→ Work required: Can you print, unchanged, the lines below, starting with the first one and going on through the line containing "REPARAÇÕES (713, 25)", that line included?

→ Data extract:
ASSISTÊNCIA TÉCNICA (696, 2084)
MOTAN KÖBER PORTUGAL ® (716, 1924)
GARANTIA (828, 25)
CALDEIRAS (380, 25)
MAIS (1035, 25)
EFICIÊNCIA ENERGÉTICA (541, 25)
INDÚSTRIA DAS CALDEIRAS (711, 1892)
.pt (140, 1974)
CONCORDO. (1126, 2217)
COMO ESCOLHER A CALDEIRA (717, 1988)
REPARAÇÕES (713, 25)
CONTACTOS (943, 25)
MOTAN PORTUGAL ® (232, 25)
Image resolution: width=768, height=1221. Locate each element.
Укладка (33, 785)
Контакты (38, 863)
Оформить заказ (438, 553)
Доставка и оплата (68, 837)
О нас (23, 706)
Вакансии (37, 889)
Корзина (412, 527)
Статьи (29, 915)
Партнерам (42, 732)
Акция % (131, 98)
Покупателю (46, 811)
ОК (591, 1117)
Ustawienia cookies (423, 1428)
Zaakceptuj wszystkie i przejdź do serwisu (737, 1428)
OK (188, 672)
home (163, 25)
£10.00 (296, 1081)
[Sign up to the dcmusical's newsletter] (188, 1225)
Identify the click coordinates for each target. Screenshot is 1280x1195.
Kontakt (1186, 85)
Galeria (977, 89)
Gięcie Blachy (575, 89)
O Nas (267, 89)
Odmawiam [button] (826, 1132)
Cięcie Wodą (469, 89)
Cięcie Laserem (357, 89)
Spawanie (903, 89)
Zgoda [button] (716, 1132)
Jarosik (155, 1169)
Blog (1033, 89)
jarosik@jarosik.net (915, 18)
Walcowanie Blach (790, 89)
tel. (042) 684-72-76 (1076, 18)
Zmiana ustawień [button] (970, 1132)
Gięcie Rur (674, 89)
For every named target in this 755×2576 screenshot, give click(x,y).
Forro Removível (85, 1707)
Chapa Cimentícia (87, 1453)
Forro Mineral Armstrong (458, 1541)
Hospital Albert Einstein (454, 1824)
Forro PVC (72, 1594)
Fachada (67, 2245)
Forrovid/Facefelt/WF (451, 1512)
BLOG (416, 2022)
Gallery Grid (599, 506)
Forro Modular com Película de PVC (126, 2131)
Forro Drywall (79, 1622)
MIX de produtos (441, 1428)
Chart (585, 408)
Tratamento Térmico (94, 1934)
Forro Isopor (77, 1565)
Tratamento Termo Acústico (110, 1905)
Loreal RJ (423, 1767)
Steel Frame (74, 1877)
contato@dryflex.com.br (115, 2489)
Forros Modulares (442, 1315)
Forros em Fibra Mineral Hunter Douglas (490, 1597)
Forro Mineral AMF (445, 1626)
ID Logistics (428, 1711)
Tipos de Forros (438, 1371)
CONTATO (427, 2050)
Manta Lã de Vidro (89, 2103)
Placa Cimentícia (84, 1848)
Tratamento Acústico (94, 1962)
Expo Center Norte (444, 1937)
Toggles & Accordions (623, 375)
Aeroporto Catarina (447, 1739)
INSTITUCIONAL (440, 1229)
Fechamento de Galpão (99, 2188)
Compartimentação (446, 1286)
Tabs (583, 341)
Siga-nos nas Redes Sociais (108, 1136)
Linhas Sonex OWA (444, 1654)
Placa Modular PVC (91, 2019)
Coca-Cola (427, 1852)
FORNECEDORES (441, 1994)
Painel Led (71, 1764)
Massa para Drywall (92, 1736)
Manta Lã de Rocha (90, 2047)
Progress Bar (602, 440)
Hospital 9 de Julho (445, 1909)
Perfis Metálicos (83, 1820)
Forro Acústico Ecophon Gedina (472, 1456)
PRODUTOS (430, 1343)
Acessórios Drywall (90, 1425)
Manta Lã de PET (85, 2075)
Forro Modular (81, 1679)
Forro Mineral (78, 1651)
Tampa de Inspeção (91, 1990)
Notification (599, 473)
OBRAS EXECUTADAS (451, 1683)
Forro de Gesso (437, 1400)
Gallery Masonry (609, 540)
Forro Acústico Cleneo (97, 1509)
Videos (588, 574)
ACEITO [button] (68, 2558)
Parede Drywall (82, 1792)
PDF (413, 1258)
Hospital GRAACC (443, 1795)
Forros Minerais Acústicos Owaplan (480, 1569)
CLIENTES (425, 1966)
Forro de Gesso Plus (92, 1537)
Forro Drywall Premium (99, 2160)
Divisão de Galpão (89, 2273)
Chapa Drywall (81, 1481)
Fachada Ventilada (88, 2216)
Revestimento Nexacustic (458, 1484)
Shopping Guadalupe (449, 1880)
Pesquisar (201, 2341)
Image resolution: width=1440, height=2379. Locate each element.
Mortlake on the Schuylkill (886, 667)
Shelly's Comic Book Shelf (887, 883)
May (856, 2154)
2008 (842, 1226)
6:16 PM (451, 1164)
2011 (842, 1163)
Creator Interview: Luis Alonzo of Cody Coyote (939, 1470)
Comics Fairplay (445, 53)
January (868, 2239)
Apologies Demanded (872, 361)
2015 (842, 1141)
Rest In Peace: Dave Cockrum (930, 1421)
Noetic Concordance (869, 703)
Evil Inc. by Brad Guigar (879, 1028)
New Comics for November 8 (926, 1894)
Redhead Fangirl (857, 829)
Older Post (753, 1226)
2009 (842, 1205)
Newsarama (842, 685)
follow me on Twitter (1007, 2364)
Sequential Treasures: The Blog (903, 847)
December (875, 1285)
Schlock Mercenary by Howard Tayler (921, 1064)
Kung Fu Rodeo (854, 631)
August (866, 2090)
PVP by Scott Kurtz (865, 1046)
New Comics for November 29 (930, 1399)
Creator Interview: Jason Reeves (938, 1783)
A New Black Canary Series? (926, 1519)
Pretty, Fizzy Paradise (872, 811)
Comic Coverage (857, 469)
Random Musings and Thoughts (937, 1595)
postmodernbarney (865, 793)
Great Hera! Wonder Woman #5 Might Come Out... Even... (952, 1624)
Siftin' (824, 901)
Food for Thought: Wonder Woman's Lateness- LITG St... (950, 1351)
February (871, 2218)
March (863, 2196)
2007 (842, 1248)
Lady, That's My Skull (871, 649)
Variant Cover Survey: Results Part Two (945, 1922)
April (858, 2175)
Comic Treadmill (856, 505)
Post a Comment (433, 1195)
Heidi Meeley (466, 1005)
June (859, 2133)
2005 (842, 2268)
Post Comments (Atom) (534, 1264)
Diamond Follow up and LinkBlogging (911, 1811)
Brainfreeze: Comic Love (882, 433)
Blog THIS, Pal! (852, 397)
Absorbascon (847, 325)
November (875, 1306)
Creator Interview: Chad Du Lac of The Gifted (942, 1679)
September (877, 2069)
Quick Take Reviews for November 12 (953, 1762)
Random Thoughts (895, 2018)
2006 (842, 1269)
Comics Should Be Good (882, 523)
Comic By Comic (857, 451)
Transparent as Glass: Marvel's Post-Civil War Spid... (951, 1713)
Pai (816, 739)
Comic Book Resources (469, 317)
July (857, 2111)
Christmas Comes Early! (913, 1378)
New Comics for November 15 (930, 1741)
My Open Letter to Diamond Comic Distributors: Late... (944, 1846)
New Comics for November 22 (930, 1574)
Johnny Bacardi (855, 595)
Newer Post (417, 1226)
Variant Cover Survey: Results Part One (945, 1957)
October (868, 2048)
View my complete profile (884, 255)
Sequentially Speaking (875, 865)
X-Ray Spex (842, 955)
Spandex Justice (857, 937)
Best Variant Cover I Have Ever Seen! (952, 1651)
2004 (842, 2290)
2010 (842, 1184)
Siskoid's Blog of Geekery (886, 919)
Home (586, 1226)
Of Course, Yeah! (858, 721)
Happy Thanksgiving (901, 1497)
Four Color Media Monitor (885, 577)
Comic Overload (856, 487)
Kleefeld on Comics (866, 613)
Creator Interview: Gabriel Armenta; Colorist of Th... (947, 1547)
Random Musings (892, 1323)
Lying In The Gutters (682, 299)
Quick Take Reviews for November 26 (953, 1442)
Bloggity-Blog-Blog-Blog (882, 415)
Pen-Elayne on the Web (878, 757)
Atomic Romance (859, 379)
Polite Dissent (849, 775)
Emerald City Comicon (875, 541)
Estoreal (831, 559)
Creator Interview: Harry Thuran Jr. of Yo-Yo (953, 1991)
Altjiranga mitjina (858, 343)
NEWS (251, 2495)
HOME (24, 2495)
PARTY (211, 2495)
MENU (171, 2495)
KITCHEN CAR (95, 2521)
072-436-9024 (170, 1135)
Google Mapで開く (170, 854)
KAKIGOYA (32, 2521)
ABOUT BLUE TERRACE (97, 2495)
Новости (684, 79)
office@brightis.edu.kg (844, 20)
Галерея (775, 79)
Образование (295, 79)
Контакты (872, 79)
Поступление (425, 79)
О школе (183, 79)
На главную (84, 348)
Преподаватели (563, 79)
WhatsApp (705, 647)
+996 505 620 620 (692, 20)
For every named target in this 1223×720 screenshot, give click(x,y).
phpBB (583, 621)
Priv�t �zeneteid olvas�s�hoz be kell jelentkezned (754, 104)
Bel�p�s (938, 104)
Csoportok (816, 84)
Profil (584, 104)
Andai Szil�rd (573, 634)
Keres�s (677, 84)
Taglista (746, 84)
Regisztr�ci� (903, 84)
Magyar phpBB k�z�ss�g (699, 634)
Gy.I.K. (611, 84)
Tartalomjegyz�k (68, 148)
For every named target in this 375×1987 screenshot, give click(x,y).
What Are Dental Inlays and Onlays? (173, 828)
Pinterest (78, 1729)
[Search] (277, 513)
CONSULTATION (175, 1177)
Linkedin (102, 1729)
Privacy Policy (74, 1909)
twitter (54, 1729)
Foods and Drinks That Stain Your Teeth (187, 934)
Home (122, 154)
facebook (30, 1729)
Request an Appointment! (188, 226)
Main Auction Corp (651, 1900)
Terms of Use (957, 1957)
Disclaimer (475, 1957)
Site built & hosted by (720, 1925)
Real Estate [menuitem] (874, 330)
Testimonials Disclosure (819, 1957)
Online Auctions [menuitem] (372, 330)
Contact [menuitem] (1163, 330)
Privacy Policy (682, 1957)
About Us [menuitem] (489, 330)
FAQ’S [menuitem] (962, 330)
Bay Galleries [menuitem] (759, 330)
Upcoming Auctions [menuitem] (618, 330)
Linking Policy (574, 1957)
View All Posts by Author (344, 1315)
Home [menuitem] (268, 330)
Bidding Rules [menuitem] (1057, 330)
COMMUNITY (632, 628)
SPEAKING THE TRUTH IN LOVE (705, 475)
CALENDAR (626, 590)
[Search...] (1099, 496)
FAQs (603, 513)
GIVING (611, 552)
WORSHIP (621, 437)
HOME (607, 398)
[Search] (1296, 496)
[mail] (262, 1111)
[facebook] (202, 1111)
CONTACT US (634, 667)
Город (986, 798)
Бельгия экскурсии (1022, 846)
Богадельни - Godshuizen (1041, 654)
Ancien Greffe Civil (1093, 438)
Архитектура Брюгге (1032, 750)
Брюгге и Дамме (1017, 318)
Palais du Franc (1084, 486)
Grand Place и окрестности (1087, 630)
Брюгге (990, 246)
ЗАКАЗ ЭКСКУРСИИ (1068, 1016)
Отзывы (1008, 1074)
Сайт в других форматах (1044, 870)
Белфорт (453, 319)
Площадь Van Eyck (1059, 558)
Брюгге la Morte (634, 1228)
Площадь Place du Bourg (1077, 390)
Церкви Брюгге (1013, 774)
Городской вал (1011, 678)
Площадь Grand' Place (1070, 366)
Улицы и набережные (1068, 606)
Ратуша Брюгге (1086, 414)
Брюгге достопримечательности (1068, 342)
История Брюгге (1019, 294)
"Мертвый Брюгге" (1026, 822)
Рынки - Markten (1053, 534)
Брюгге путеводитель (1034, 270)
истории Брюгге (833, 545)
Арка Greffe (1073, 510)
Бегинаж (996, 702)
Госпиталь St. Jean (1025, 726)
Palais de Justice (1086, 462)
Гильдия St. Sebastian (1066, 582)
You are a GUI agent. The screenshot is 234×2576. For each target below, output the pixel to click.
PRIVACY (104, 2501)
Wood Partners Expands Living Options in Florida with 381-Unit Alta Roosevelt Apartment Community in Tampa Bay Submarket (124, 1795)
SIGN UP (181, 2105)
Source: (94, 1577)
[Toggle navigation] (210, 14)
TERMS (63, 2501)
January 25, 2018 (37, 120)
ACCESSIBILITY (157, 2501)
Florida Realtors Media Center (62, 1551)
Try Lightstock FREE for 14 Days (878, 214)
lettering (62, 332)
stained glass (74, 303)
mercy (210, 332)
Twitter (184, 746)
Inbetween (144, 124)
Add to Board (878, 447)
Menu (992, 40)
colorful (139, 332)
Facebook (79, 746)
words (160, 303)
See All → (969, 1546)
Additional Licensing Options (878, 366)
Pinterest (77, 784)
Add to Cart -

→ Solution to the exercise:
ASSISTÊNCIA TÉCNICA (696, 2084)
MOTAN KÖBER PORTUGAL ® (716, 1924)
GARANTIA (828, 25)
CALDEIRAS (380, 25)
MAIS (1035, 25)
EFICIÊNCIA ENERGÉTICA (541, 25)
INDÚSTRIA DAS CALDEIRAS (711, 1892)
.pt (140, 1974)
CONCORDO. (1126, 2217)
COMO ESCOLHER A CALDEIRA (717, 1988)
REPARAÇÕES (713, 25)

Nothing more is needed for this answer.